OpenWaterFoundation / cdss-app-snodas-tools

Colorado's Decision Support Systems (CDSS) Snow Data Assimilation System (SNODAS) Tools
8 stars 4 forks source link

Creating TS for both 'old' and 'new' CSV files is slow #29

Open Nightsphere opened 3 years ago

Nightsphere commented 3 years ago

Reading in all 332 basins for the GCP VM SnowpackStatisticsByBasin/ CSV files, and the locally created 332 basins is very slow. I have tried a few different test set ups to debug:

From what I saw, memory never went above 2.75 GB. The command file is quite small at this point, so there's really not much going on.

smalers commented 3 years ago

The performance does not seem unreasonable. Although ideally runs should be as fast as possible, processing a lot of data can take time. 332 basins * 3 time series = 996 time series. 3 time series with 365.25 points/year and 17 years gives 18628 data points per basin and 6,184,000 data points total for time series, as 4 byte double is 24.7 MB just for time series data. There is other memory being used. The point is that memory should not be a problem.

The increase in run time is not linear but it is not crazy exponential either. Maybe it is what it is.

There is potential that that the VM or combination of Linux and Windows is slow in other ways such as I/O. There may also be some unintended inefficiencies in the command file that an be identified with review. The output may be getting buffered some weird way but usually the UI shows steady progress unless one command really is slow.
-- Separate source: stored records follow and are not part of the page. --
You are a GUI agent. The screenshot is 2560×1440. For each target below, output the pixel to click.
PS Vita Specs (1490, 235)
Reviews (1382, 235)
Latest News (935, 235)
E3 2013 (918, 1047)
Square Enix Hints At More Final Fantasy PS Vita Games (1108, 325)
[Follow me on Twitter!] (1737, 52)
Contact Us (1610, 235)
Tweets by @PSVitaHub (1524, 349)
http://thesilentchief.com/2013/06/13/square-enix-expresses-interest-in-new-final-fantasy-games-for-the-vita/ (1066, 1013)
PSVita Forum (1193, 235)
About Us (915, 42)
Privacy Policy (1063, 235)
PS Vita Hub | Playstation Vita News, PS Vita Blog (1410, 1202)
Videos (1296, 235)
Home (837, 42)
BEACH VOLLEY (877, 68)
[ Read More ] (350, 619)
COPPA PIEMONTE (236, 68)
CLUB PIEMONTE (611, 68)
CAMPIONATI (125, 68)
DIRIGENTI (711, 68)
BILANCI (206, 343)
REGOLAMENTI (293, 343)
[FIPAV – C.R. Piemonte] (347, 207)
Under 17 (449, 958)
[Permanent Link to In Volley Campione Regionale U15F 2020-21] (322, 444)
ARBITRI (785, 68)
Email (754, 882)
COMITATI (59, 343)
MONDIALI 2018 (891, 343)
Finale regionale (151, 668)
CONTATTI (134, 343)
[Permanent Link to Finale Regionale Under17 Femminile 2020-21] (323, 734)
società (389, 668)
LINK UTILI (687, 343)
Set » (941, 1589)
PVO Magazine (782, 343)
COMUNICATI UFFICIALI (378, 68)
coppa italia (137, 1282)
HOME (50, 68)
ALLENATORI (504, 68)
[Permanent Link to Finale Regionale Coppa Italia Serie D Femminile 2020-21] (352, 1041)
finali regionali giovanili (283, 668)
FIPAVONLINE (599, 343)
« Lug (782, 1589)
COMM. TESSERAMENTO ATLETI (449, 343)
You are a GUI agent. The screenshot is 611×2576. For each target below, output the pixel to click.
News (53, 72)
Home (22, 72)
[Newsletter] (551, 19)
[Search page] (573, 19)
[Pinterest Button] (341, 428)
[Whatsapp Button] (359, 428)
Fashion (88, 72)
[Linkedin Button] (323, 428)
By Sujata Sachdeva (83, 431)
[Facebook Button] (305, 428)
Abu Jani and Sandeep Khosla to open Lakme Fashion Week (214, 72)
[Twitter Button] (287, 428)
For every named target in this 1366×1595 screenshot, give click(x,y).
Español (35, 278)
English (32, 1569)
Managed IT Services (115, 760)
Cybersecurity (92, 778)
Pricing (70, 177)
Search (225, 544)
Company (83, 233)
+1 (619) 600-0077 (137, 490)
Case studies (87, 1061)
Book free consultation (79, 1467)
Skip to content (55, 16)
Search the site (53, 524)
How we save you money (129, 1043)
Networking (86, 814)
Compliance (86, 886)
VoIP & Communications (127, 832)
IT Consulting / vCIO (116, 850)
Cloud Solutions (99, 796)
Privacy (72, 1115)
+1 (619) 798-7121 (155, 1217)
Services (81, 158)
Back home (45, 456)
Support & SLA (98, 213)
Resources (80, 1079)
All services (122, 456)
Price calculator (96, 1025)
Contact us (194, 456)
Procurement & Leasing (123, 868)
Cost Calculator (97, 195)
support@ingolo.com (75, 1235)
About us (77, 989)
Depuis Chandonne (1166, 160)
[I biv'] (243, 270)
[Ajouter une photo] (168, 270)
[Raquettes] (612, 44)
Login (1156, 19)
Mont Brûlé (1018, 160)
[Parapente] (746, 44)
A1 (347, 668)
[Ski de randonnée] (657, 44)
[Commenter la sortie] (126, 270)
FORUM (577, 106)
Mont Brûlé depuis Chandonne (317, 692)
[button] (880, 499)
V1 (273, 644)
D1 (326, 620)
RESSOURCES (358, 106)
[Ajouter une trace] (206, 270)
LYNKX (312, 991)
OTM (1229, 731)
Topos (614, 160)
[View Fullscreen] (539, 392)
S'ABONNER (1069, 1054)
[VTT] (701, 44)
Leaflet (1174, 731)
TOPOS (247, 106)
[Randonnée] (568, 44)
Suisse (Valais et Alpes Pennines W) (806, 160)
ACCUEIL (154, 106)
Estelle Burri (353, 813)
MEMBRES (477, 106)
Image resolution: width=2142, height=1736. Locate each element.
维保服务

I suggest working out the details on the time series comparison using fewer stations (even 1 station) and then run the big comparison. I usually add commands to make it easy to switch between the short and long runs.

smalers commented 3 years ago

Also, the ProfileCommands command under Running and Properties menu will track command performance, but maybe I need to have a general performance check.